Stage 9: ongoing evaluation of the impact of the AI predictive model

Introducing an AI prediction model into clinical practice can be considered a complex intervention; it usually consists of multiple interacting components including the accuracy of the model predictions, physician and patient understanding and use of these probabilities, expected effectiveness of subsequent actions or interventions, and adherence to these. A new framework has now replaced the UK Medical Research Council’s guidance for developing and evaluating complex interventions. It focuses on recent developments in methods and the need to optimise the efficiency, use and impact of research.70 The downstream effects on patient outcomes of using an AI prediction model are not always predictable.
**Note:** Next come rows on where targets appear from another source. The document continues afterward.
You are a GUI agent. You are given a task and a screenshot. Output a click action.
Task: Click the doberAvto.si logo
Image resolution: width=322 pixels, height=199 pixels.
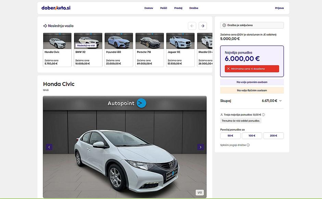pyautogui.click(x=56, y=8)
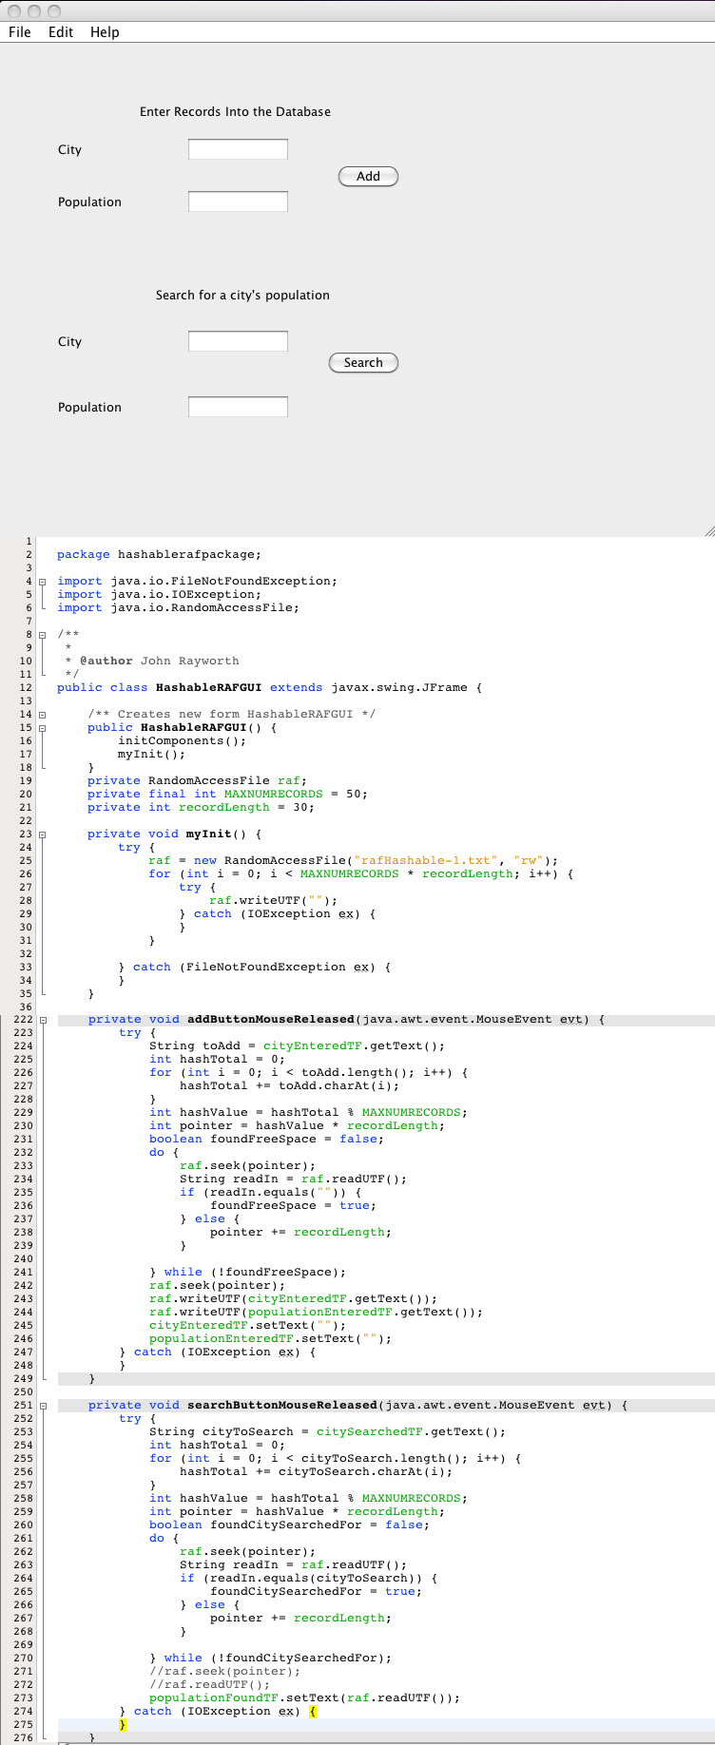Image resolution: width=715 pixels, height=1745 pixels.
Task: Open the Help menu
Action: point(105,32)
For example, Kappen et al described no decrease in the incidence of postoperative nausea and vomiting, despite an increase in the administration of prophylactic antiemetics in the cluster-randomised trial of the AI prediction model (using an assistive presentation format).56 This may indicate that either the predictive performance of the model was insufficient, the impact on physician decision-making was too small (eg, too few prophylactic drugs were administered despite high predicted probabilities), the antiemetic drugs were not as effective as thought, and/or patients chose not to take them.56 Collecting additional data (observations and interviews) may help improve our understanding of these study results.
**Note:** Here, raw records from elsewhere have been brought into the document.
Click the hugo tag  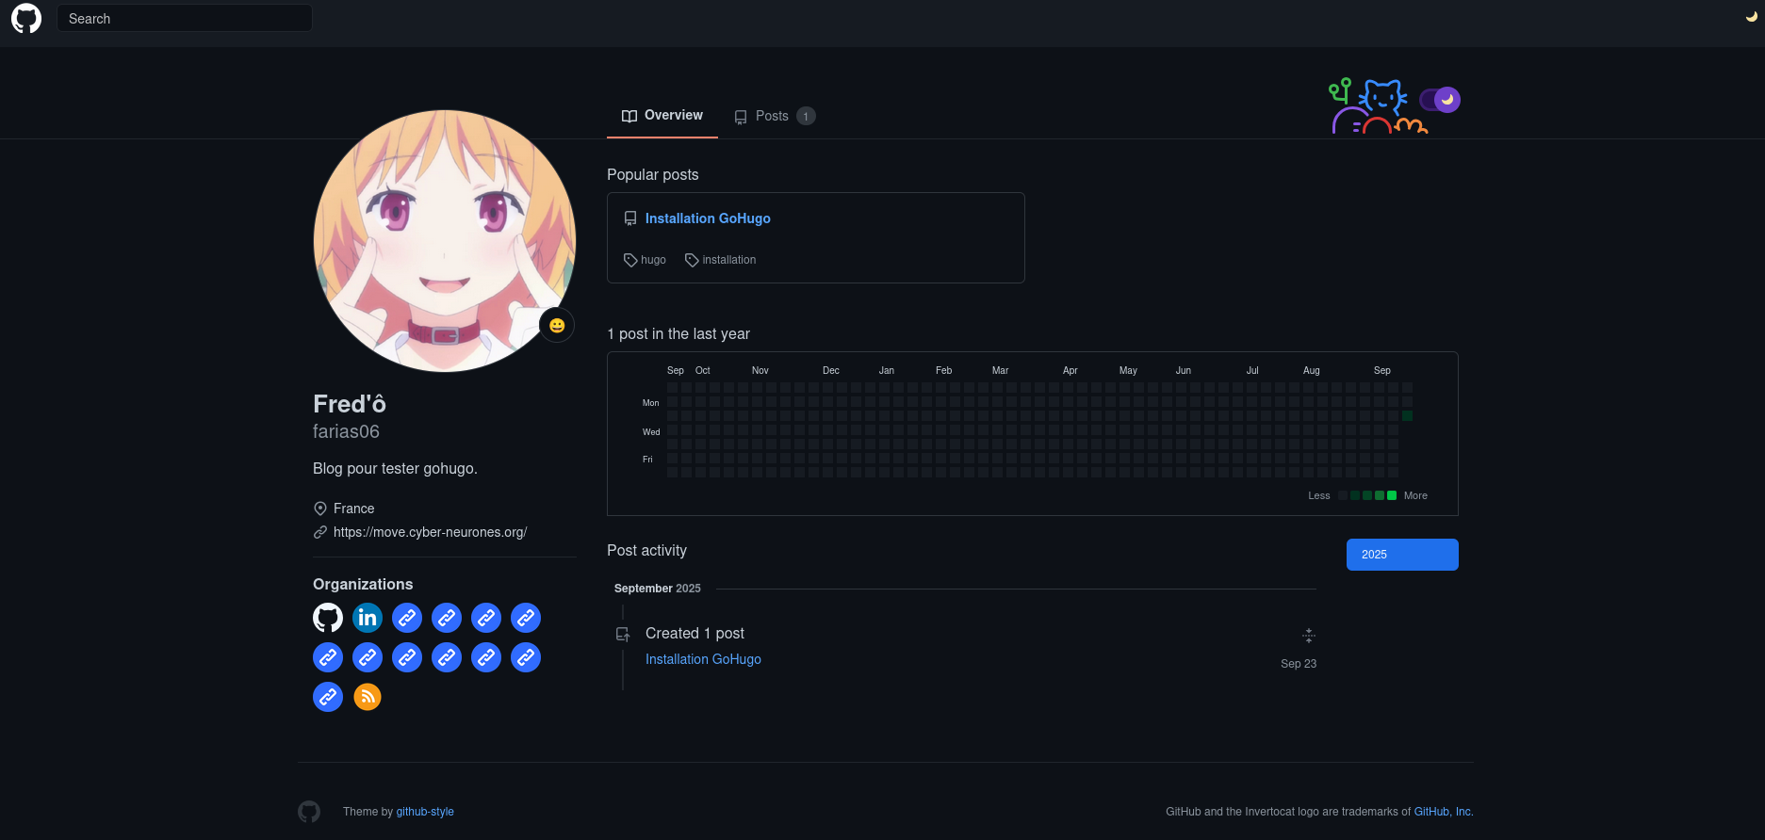(x=646, y=260)
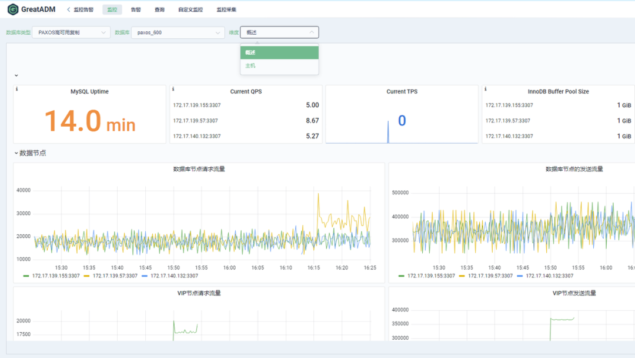The image size is (635, 358).
Task: Choose the highlighted 概述 option in list
Action: [x=250, y=52]
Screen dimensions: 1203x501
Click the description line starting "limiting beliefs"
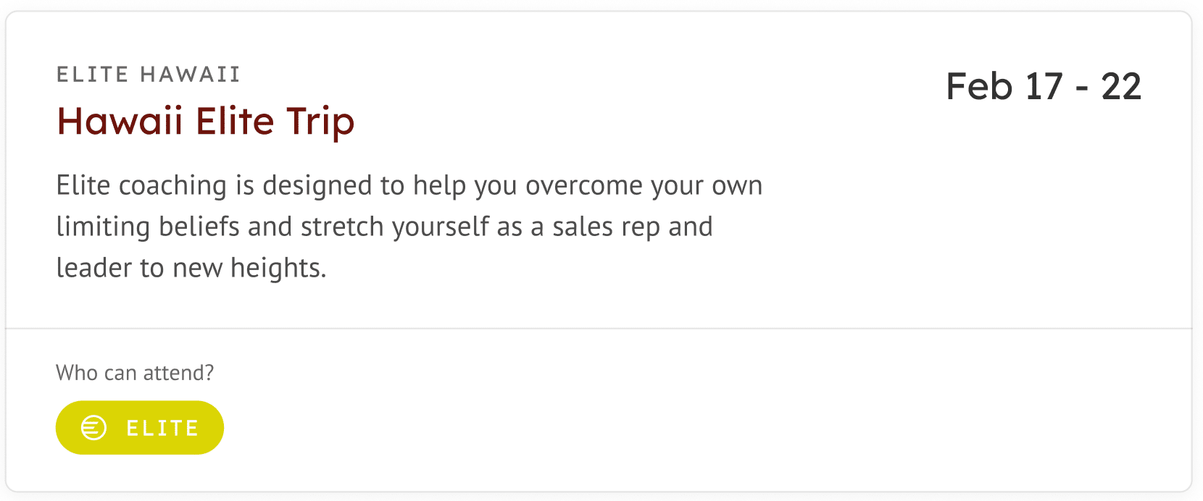(x=385, y=227)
When designing an impact study before applying to licensing, a clinician needs to consider whether the complex intervention will have an individual effect on patients or whether it induces a more group-like effect.56 A prediction model often aims to affect the clinical routine of a physician, which may vary per physician; this could lead to clustering of the effect per physician or practice (hospital) when the AI model use is compared across providers or practices.19 31 56 After repeated exposure to the predictions, clinicians may also become better at estimating the probability in subsequent similar patients, even when those patients are in the control group.19 31 56 This likely dilutes the effectiveness and thus impact of the model use.48 56 As Kappen et al highlights, the effects of a learning curve may be minimised, though not completely prevented, by randomisation at a cluster level, for example, physicians or hospitals.52 56

Conclusion

We have provided a road map which clinicians and others developing algorithms can use to develop and evaluate AI predictive models to inform clinical decision-making. We described the nine stages, recognising the challenges that clinicians might face at each stage and practical tips to manage them. A ‘blended approach’ should be considered for clinical predictor selection, and the proposed dataset clearly represents the targeted population where the AI model is intended to be used. Comparing performance measures between the different training, validation and unseen clinical datasets are important for evaluating the risk of over/underfitting and widening the generalisability of the model. The format of the predictive model (assistive or directive) should be carefully chosen and designed. The maintenance of the model is important as populations, diseases and treatments change. The downstream effects on patient outcomes of using an AI prediction model are not always predictable, and it is important to evaluate its use in clinical practice using an appropriate study design.